About this task: Copy out every record precisely.

Records for processing:
=== Begin Enclosure ===
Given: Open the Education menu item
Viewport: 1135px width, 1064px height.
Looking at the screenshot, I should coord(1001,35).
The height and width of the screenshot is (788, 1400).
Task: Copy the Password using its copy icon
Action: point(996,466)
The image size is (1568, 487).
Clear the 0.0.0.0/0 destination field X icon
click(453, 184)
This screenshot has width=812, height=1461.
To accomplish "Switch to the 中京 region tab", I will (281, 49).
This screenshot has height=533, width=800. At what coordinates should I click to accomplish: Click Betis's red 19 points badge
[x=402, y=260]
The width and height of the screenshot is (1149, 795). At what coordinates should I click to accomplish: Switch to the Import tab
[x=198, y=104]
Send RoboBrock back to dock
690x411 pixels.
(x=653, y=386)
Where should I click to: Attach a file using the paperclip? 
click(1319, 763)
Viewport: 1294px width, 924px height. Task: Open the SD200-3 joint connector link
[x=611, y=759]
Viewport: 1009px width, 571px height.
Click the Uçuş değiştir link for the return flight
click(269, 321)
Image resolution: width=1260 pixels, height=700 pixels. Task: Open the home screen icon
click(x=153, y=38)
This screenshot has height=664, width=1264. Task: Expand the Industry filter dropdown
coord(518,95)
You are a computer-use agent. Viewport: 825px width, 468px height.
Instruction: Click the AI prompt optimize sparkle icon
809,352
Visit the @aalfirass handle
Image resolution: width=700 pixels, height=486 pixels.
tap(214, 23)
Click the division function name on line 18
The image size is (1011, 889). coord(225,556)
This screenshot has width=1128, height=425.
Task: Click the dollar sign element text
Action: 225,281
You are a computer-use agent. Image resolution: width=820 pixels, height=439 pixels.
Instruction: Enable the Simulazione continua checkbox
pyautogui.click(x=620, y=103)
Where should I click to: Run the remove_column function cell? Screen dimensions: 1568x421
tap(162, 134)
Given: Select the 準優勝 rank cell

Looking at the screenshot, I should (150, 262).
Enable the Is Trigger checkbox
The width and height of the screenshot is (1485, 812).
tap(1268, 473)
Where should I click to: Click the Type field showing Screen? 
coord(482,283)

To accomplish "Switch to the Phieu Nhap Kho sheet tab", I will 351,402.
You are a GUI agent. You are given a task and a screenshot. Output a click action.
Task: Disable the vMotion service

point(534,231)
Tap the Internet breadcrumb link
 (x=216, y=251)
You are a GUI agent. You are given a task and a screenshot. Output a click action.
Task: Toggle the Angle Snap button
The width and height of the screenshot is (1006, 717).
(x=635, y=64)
=== End Enclosure ===
Written solution:
Given: Open the Education menu item
Viewport: 1135px width, 1064px height.
Looking at the screenshot, I should coord(1001,35).
The height and width of the screenshot is (788, 1400).
Task: Copy the Password using its copy icon
Action: point(996,466)
The image size is (1568, 487).
Clear the 0.0.0.0/0 destination field X icon
click(453, 184)
This screenshot has width=812, height=1461.
To accomplish "Switch to the 中京 region tab", I will (281, 49).
This screenshot has height=533, width=800. At what coordinates should I click to accomplish: Click Betis's red 19 points badge
[x=402, y=260]
The width and height of the screenshot is (1149, 795). At what coordinates should I click to accomplish: Switch to the Import tab
[x=198, y=104]
Send RoboBrock back to dock
690x411 pixels.
(x=653, y=386)
Where should I click to: Attach a file using the paperclip? 
click(1319, 763)
Viewport: 1294px width, 924px height. Task: Open the SD200-3 joint connector link
[x=611, y=759]
Viewport: 1009px width, 571px height.
Click the Uçuş değiştir link for the return flight
click(269, 321)
Image resolution: width=1260 pixels, height=700 pixels. Task: Open the home screen icon
click(x=153, y=38)
This screenshot has height=664, width=1264. Task: Expand the Industry filter dropdown
coord(518,95)
You are a computer-use agent. Viewport: 825px width, 468px height.
Instruction: Click the AI prompt optimize sparkle icon
809,352
Visit the @aalfirass handle
Image resolution: width=700 pixels, height=486 pixels.
tap(214, 23)
Click the division function name on line 18
The image size is (1011, 889). coord(225,556)
This screenshot has width=1128, height=425.
Task: Click the dollar sign element text
Action: 225,281
You are a computer-use agent. Image resolution: width=820 pixels, height=439 pixels.
Instruction: Enable the Simulazione continua checkbox
pyautogui.click(x=620, y=103)
Where should I click to: Run the remove_column function cell? Screen dimensions: 1568x421
tap(162, 134)
Given: Select the 準優勝 rank cell

Looking at the screenshot, I should (150, 262).
Enable the Is Trigger checkbox
The width and height of the screenshot is (1485, 812).
tap(1268, 473)
Where should I click to: Click the Type field showing Screen? 
coord(482,283)

To accomplish "Switch to the Phieu Nhap Kho sheet tab", I will 351,402.
You are a GUI agent. You are given a task and a screenshot. Output a click action.
Task: Disable the vMotion service

point(534,231)
Tap the Internet breadcrumb link
 (x=216, y=251)
You are a GUI agent. You are given a task and a screenshot. Output a click action.
Task: Toggle the Angle Snap button
The width and height of the screenshot is (1006, 717).
(x=635, y=64)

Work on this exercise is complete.